Transgender Day of Visibility 2022
March 31st marks the annual International Transgender Day of Visibility. It was founded in 2009 by transgender activist Rachel Crandall, of Michigan, as a response to the lack of recognition of transgender people within the LGBT community. Since then, the day has been used to uplift the transgender and gender non-conforming (TGNC) community while also bringing awareness to the work that still needs to be done to achieve complete transgender equity.1
Transgender Day of Visibility celebrates the lives of TGNC people and showcases that they are everyday people worthy of love and respect; friends, family, neighbors, and coworkers. Janelle, a transgender woman and volunteer with The Affirming Spaces Project and Seacoast Outright, spoke about being visible in areas of her life where the LGBTQ+ community are not often represented.
“I grew up in the Boy Scouts of America and earned the rank of Eagle Scout in the mid-2000s,” she said, “but I always felt I had to hide my gender identity or risk being ostracized from the program. Since BSA lifted a ban on gay youth in 2013 and allowed girls into the program in 2019, I’m even more motivated to help out at summer camps and other programs now. If I can show just one kid that it’s okay to be their true self and still participate in the things they enjoy, my day would be made.” Janelle continued, “Similarly, I work professionally as a mechanical engineer, so I always enjoy speaking on STEM panels for schools when given the chance. It’s truly a wonderful thing to see LGBTQ+ students realize that not only can they be successful in their chosen technical fields, but having diversity on any team leads to greater problem solving abilities due to the range of backgrounds being brought to the table.”
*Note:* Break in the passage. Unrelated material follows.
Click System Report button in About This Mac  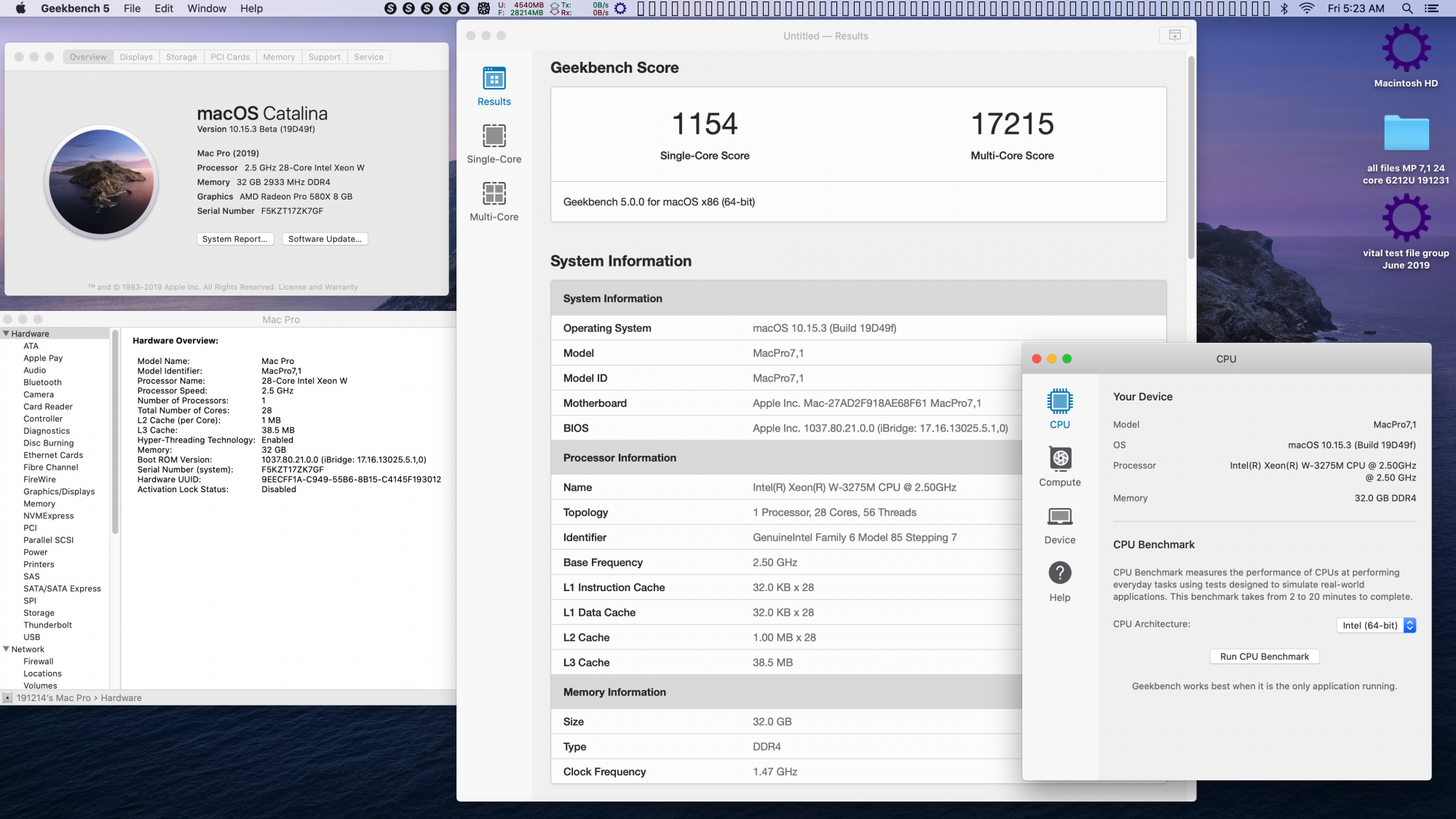(234, 239)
As for the issues of the moment, 2022 has been one of the hardest hitting years for TGNC people in recent U.S. history. Just three months into the year, 154 anti-transgender bills have been introduced into legislature, most of which are seeking to ban transgender youth from participating in sports or to reduce access to life-saving gender-affirming healthcare. In New Hampshire, this includes SB 2310, HB 198, A 1630, and HB 1180.2 Texas governor Greg Abbott has also called on citizens to report supportive parents of transgender children to authorities for child abuse charges.3
Despite how bleak the situation may seem, there have been some rays of hope counteracting these bills, sometimes in surprising places. In Arizona, a Republican senator has broken with his party to block a ban on transgender healthcare4. In Utah, Governor Spencer Cox vetoed House Bill 11, which would have prevented transgender student athletes from participating in school sports consistent with their gender identity.5
Do you want to support the transgender and gender non-conforming community? Here are some ways to do so!
- Listen to the stories and experiences of TGNC people in your networks. Be sure to use their self-identified pronouns and names at all times.
- Research any anti-transgender or pro-transgender bills that might be active in your state’s legislature. Write to your lawmakers in opposition to or in favor of each bill, or prepare a plan to speak at a hearing session.
- Donate money or volunteer time with pro-LGBTQ+ organizations like The Affirming Spaces Project, Seacoast Outright, Renaissance New England, Rural Outright, PFLAG, ACLU, or The Human Rights Campaign.